2 min read

PENDA'S FEN AND THE LOST ATMOSPHERE OF TELEVISION

There's a scene in Alan Clark's phantasmagorical 1974 television drama 'Penda's Fen' where a teenage boy called Stephen is walking home one evening with his father, a vicar, as the sun slowly sets upon the Malvern Hills into twilight dusk and it becomes instantly noticeable that a familiar atmosphere of quiet has descended in between the words uttered by the two characters.  It's the same serenity you find yourself going on an evening walk and in great plays of the theatre where you suddenly forget the awkward seat you're sat in and become dissolved in the moment along with the characters wrapped up in their narrative threads.

This quietness is especially rare in television but even more so in these days of 24/7 streaming content where every scene is required to be filled with a diegetic or non-diegetic soundtrack of some description.

Yet here in the scene I've described from 'Penda's Fen' we have two people talking and the sounds of swallows returning to their nests for the night. What happened to such stillness in television and film? The power of holding a scene without the intrusion of excessive sound is precious and one that has to be well-earned by the writer and director.

Aside from sound and music, atmospherics in television and film are also captured in the way scenes and stories look and are filmed. What was it back then (mostly in the 1970s and 1980s) when the singular use of locations and confidence in holding scenes in silence was so much more prevalent?

In a word ... authenticity.

There appeared to be a strong desire amongst creative production units back then to achieve authenticity even when that involved surrealism, magic realism, or outright symbolist fantasy as in a tone-shifting piece such as 'Penda's Fen'.  This in turn allowed for a complete suspension of disbelief and trust in the audience to go on a narrative journey and not pander to excessive self-explanation, exposition, self-consciousness or deflecting any hope of sincerity by using post-modern irony where in many instances these days the fourth wall is routinely broken.
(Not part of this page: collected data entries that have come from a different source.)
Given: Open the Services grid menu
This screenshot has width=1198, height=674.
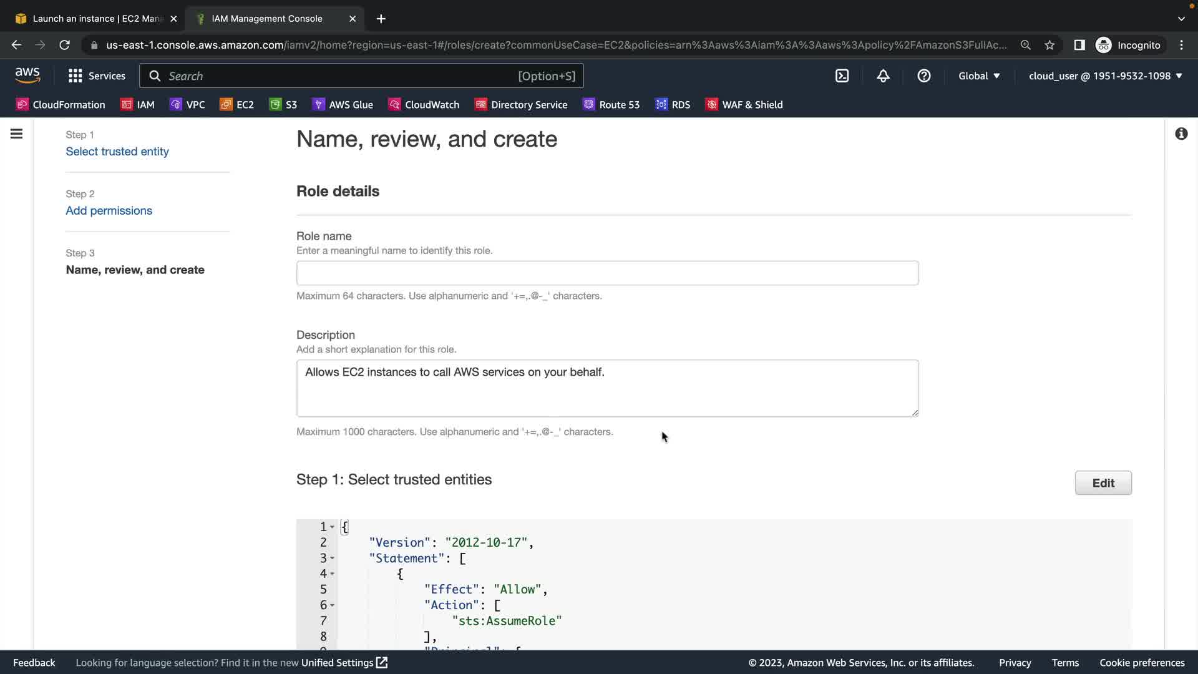Looking at the screenshot, I should coord(97,76).
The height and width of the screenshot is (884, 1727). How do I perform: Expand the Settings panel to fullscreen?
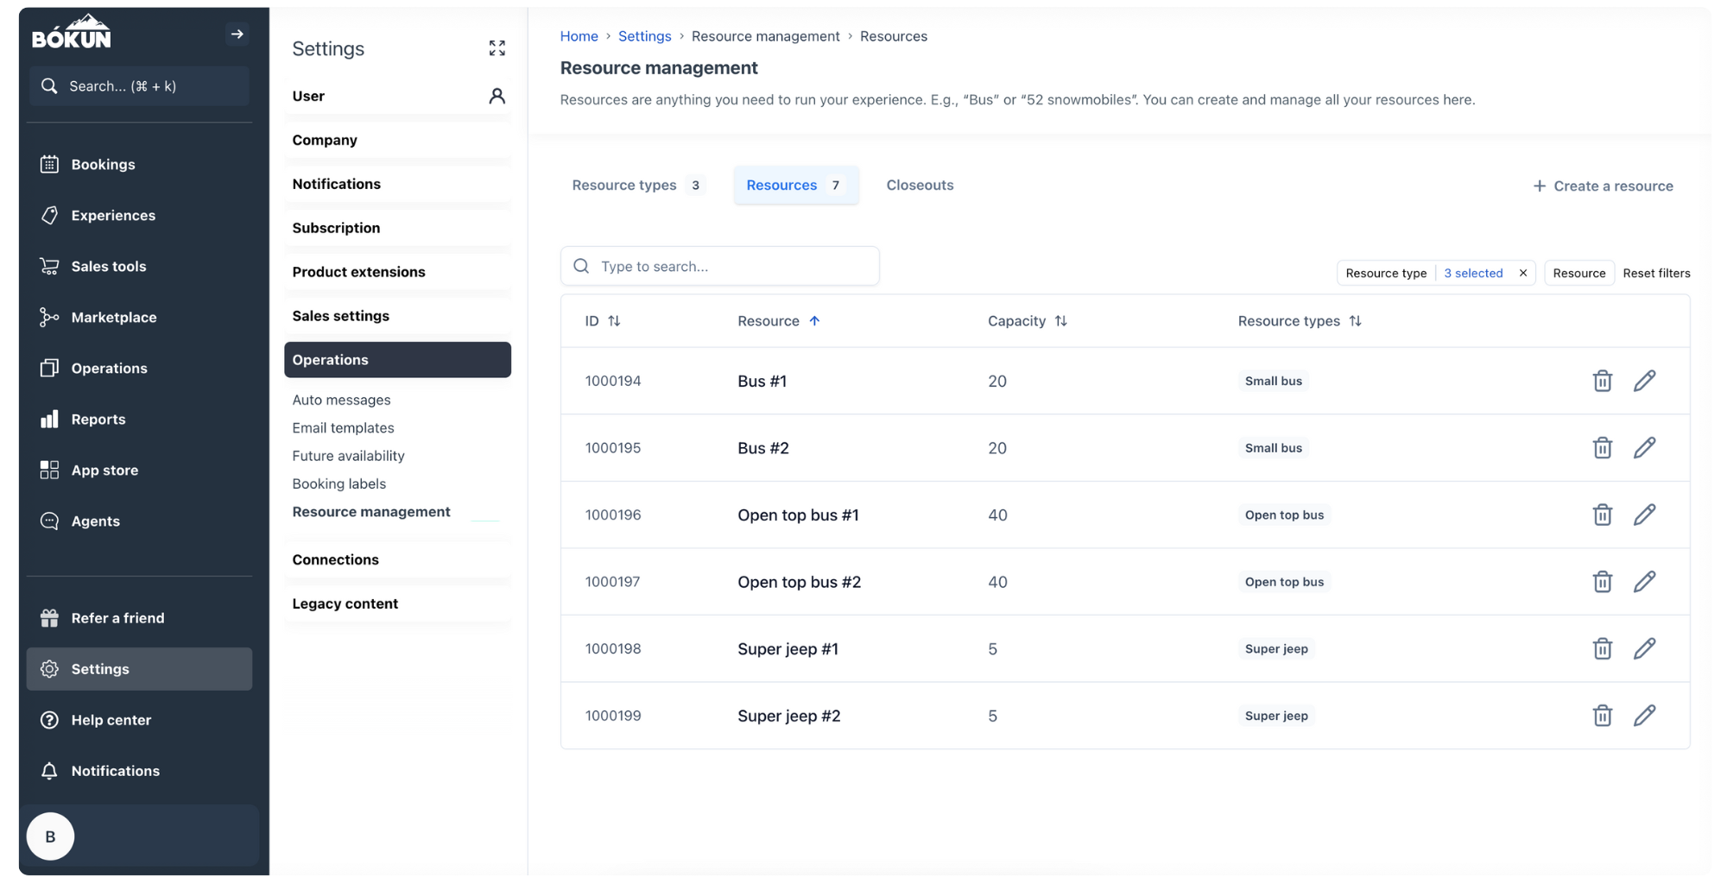tap(497, 48)
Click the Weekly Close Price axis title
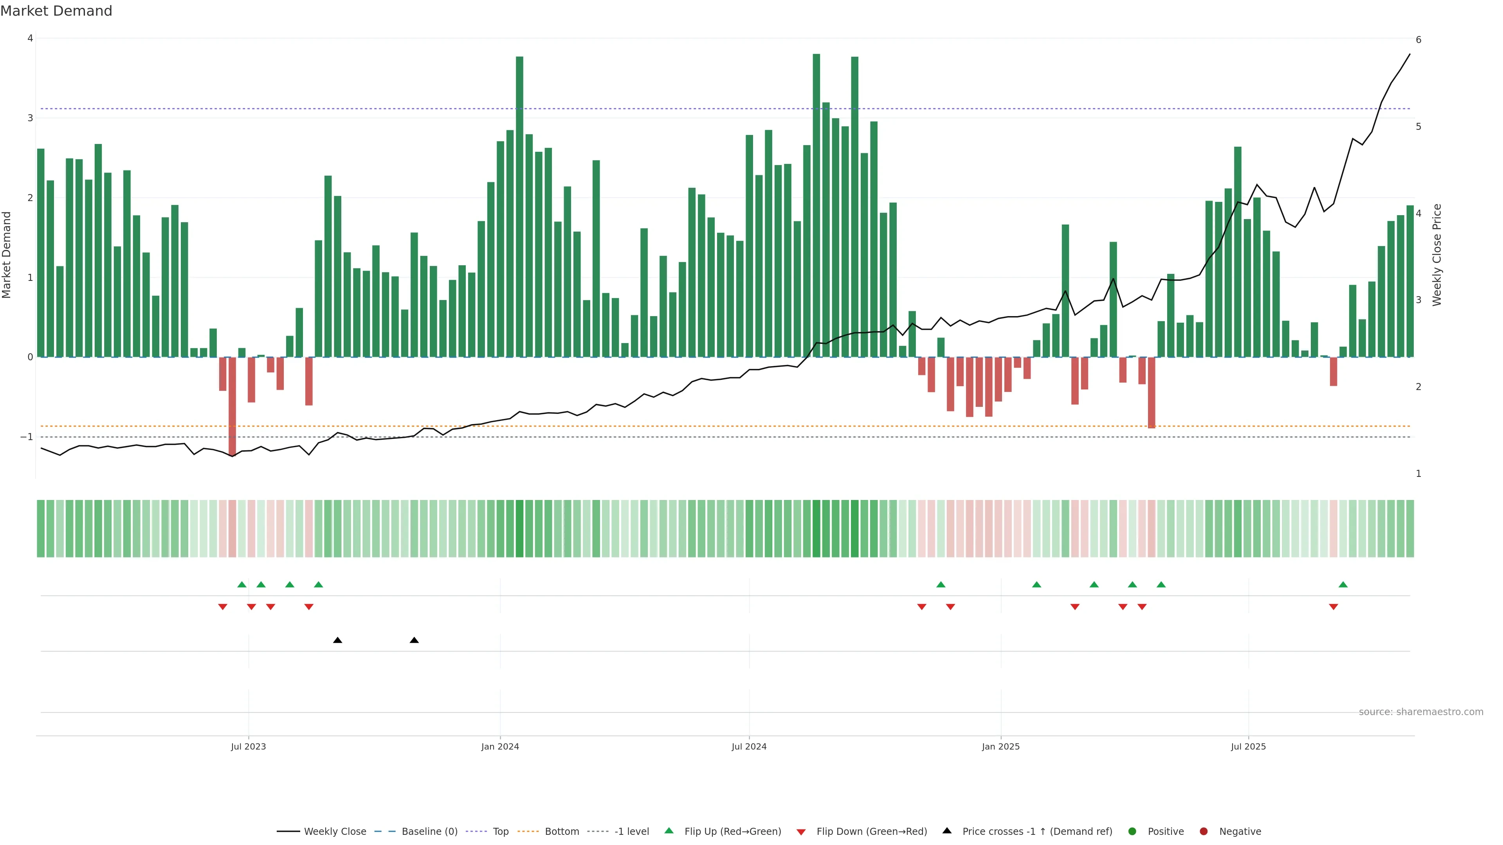1503x845 pixels. [x=1437, y=255]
Re-watching 'Penda's Fen' recently I was struck by the uncompromising integrity to its source material and how that assurity of confidence acts as a compelling attraction for the audience watching it, an unwavering, almost devout belief in its own authenticity and narrative purpose. It felt as natural as the Malvern landscape in which its story plays out and even the air from those famous hills seemed to permeate through the screen.